Tina Lewis Rowe

Insights, Information & Inspiration

Get Out and Reach Out

  Hiding Won’t Help

It’s not just managers and supervisors who hide out and don’t communicate with others. Many employees do exactly the same things–then wonder why they feel out of the loop. If you want to be part of things you can’t be apart from things. (Which is easier said than done in some cases, but worth making the effort. )

Purposely make time every day to move about and say hello to your own section and to people in other sections of your work as well. Not long ago I was talking to someone who kept referring to the lack of communication with the people on the “other side.” I almost thought she was referring to those who have passed on from this life because she seemed to be mournfully certain she was unable to communicate with them. It turned out it was the other side of a partition in the room, which required walking out the door and immediately back into an adjacent door. But, she said, those from “the other side” rarely communicated with her group and vice versa. What a shame!

Consider those in other sections or units to be your internal customers.  Commit to establishing positive relationships and showing your value and the value of your team.

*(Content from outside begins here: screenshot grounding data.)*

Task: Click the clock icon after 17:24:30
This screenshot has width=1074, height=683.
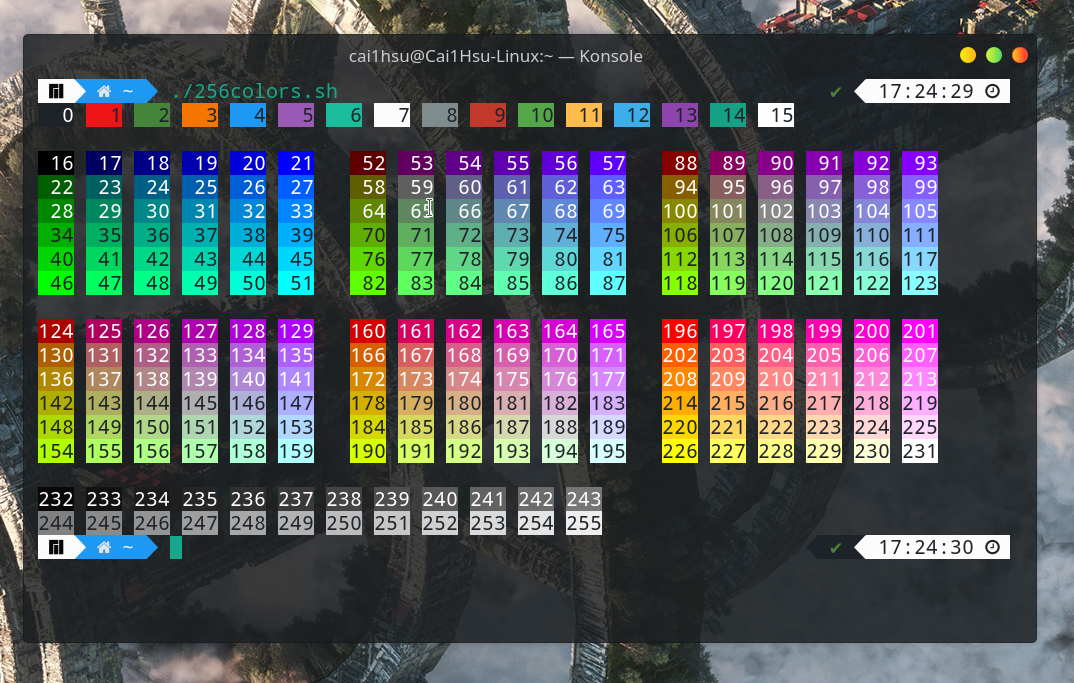Action: click(x=992, y=547)
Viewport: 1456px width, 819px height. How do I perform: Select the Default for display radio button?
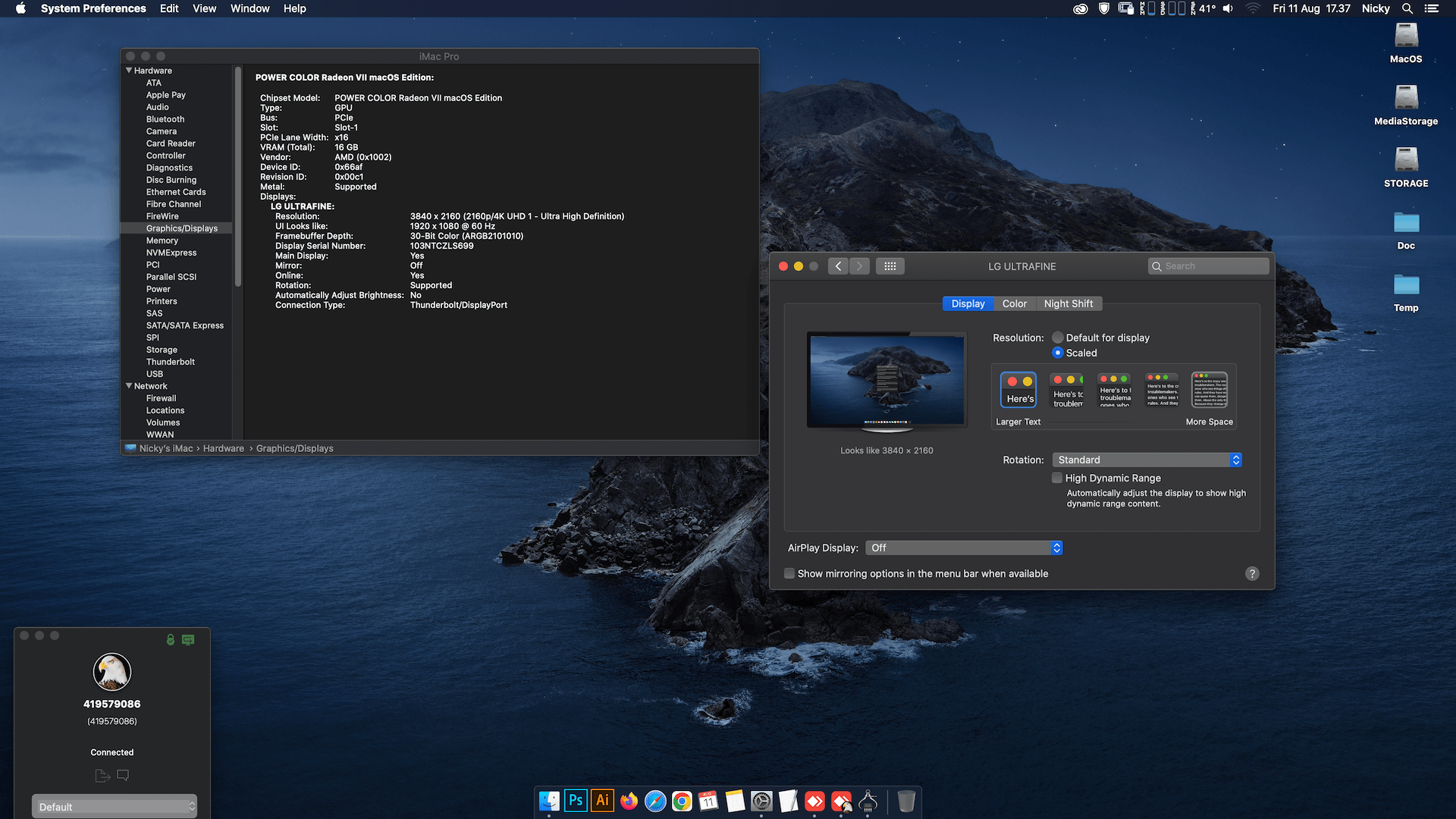coord(1058,337)
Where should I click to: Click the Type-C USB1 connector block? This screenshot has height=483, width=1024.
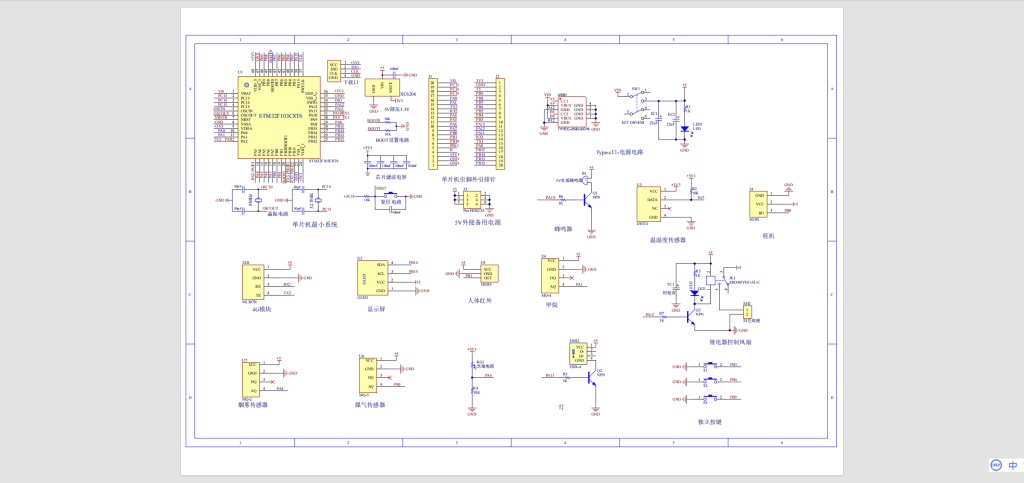573,112
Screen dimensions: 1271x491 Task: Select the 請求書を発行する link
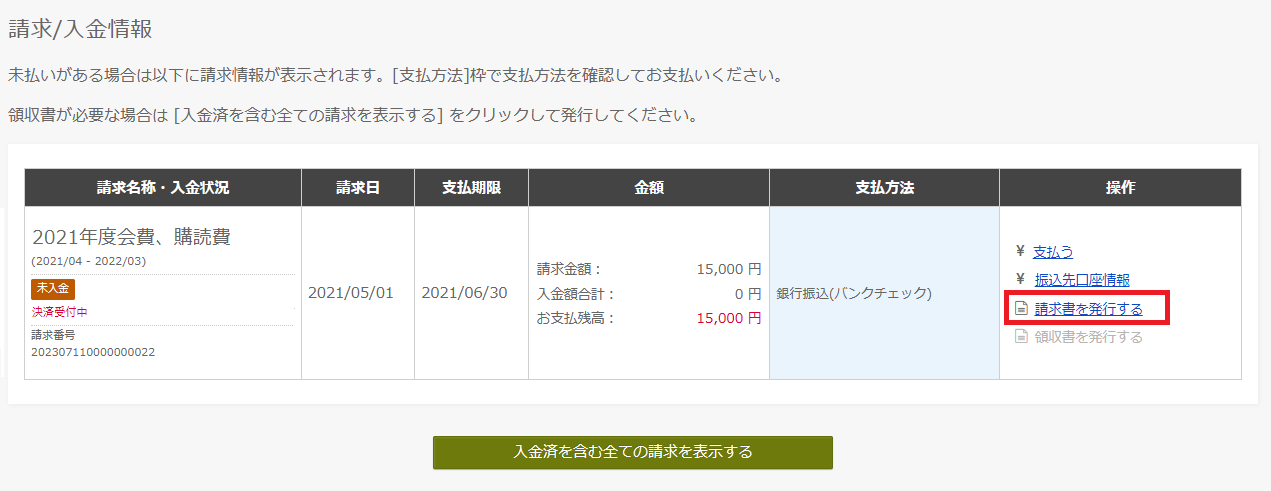click(1088, 309)
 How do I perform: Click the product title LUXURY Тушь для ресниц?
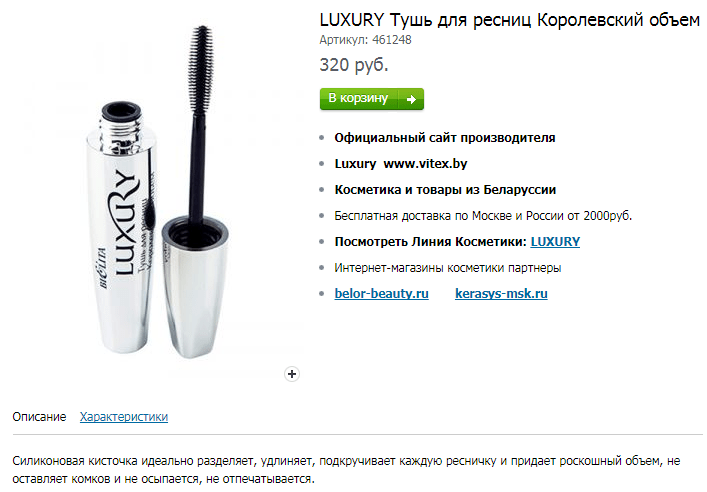[510, 20]
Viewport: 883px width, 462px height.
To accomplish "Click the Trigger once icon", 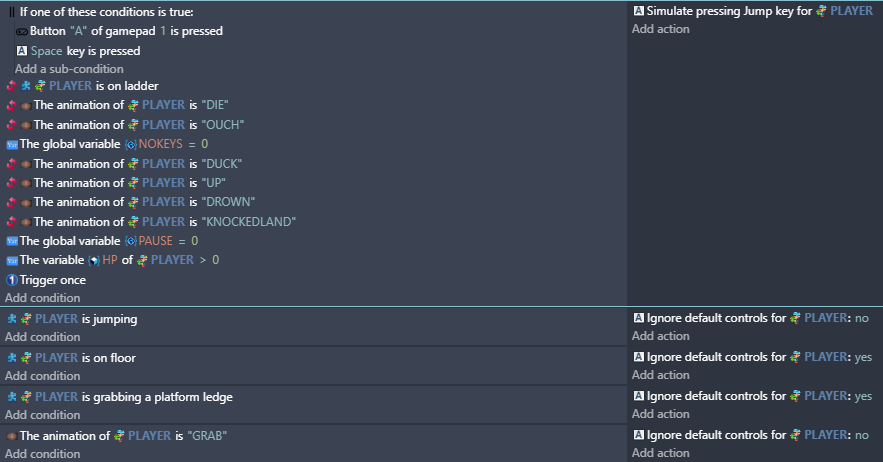I will click(12, 280).
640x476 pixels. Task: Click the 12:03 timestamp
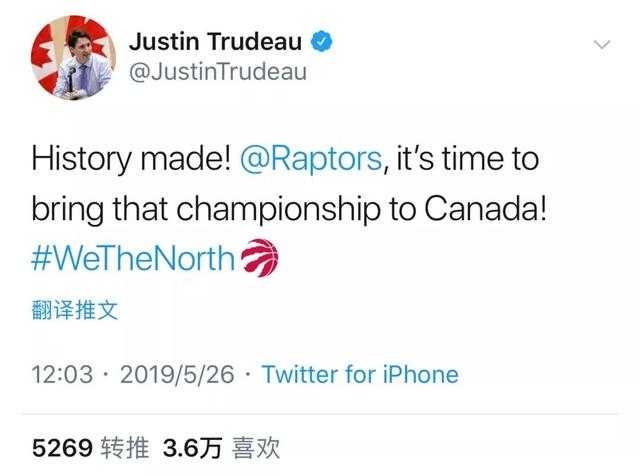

Be reasonable and thoughtful about the time you use and take. A very brief and smiling greeting for only a few minutes once a week or so is about all that is needed. Avoid long conversations and conversations that take the focus away from good work. A man to whom I was mentioning this idea said complained that he didn’t mind a few minutes of greeting but that many people just come in and hang out to either joke around or complain about business. He’s removed the chairs to reduce that tendency.

You’re busy, of course. However, effective work is about relationships. Take the time to build those and many other things will work out better. Give it a try starting today. Get up, get out and reach out.

April 25th, 2011 Posted by | Life and Work, Personal and Professional Development | 2 comments


  1. This is good advice that we often give to our clients who tell us they feel alienated at work. Sometimes we find they haven’t made the best possible efforts and sometimes their efforts have created problems. Last week I counseled with a woman said she couldn’t understand why her efforts to be friendly were a problem. Turned out she was visiting everyone’s office every day for lengthy conversations!

    Comment by Careerist | April 27, 2011

  2. Love the idea about taking chairs out of the room!